• MATERIAŁ DO ĆWICZENIA:
= = = = = = =
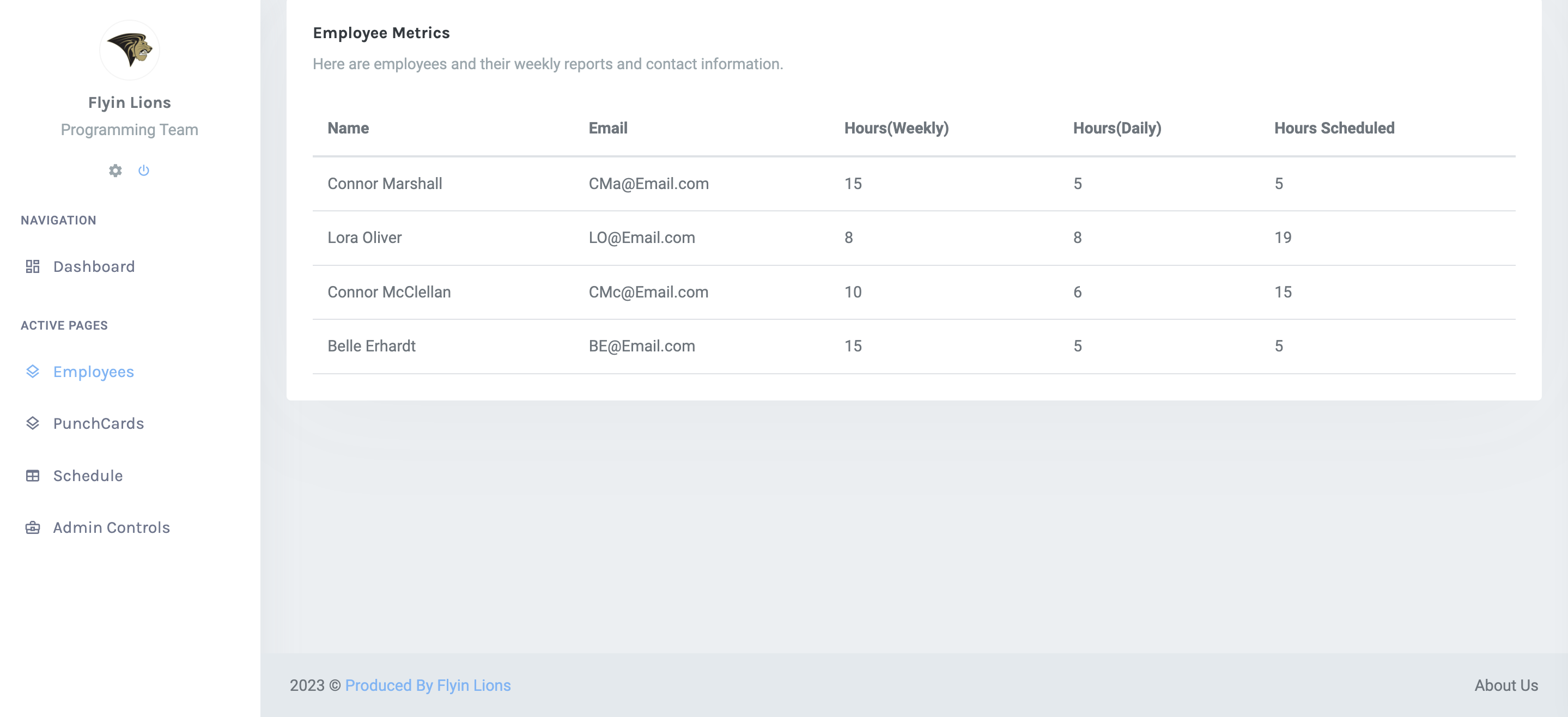Click the PunchCards layers icon
The height and width of the screenshot is (717, 1568).
(x=33, y=423)
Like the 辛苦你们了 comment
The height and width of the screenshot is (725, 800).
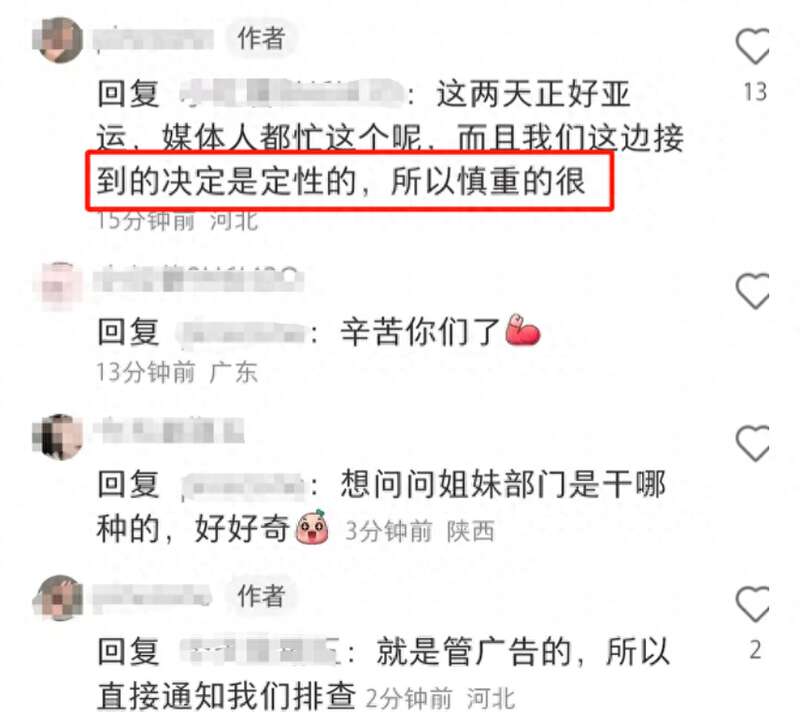pyautogui.click(x=753, y=291)
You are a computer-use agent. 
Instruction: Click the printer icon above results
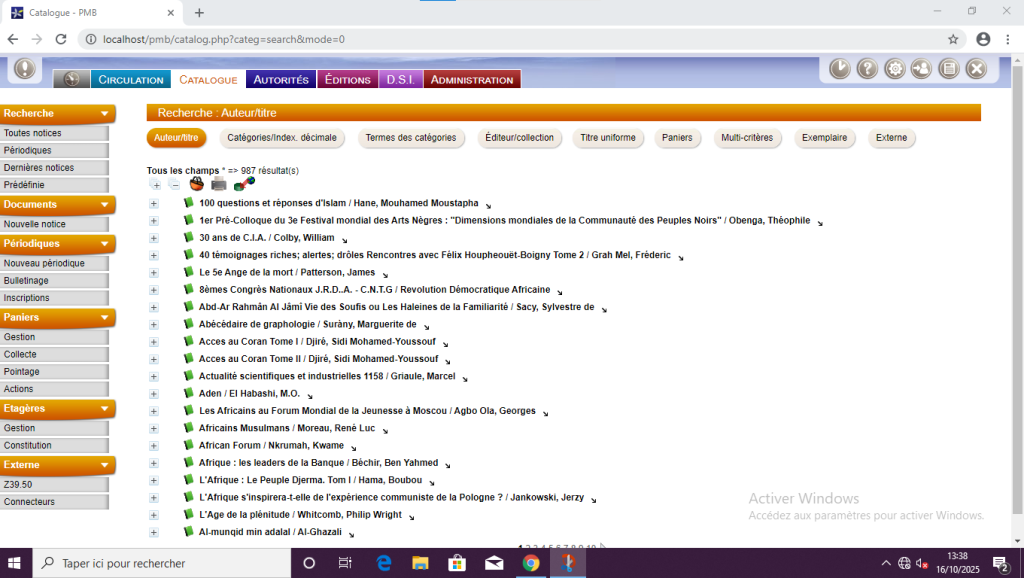click(219, 185)
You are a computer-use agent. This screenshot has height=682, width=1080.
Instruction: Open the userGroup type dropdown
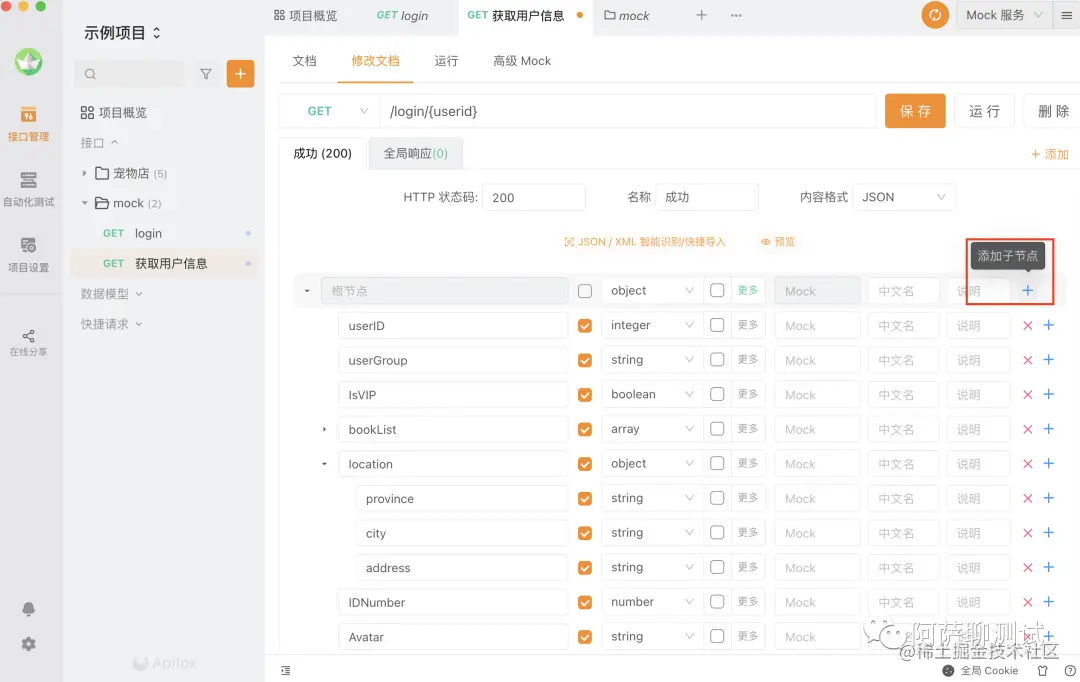[x=651, y=359]
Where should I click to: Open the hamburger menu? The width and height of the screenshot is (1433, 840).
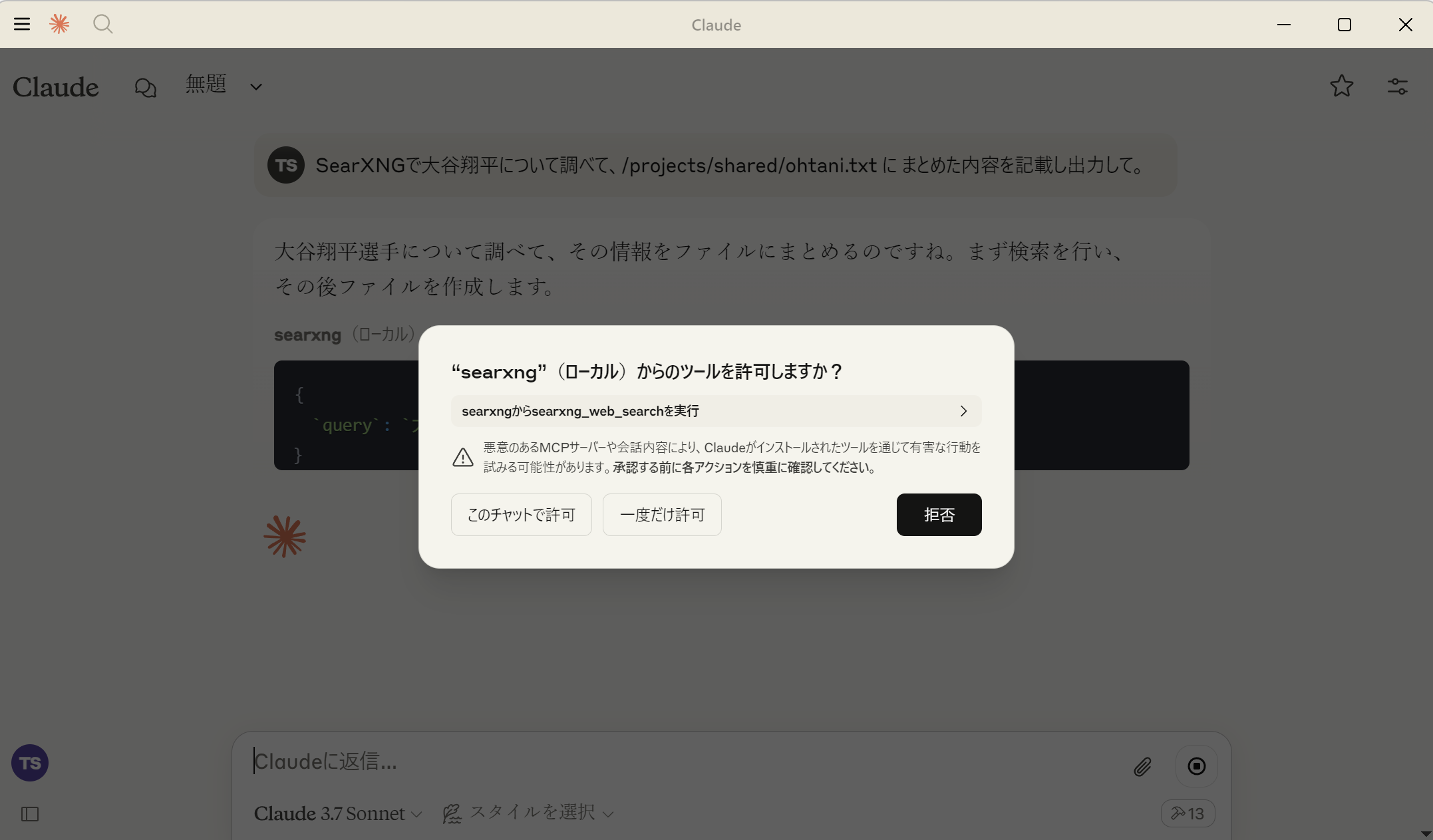tap(22, 25)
= = = = = = =
• ZADANIE DO WYKONANIA: Przefiltruj powyższe wiersze i przepisz każdy, w którym pojawia się słowo „Instruction”.

• ODPOWIEDŹ NA ZADANIE:
Instruction: Click the printer icon above results
Instruction: Open the userGroup type dropdown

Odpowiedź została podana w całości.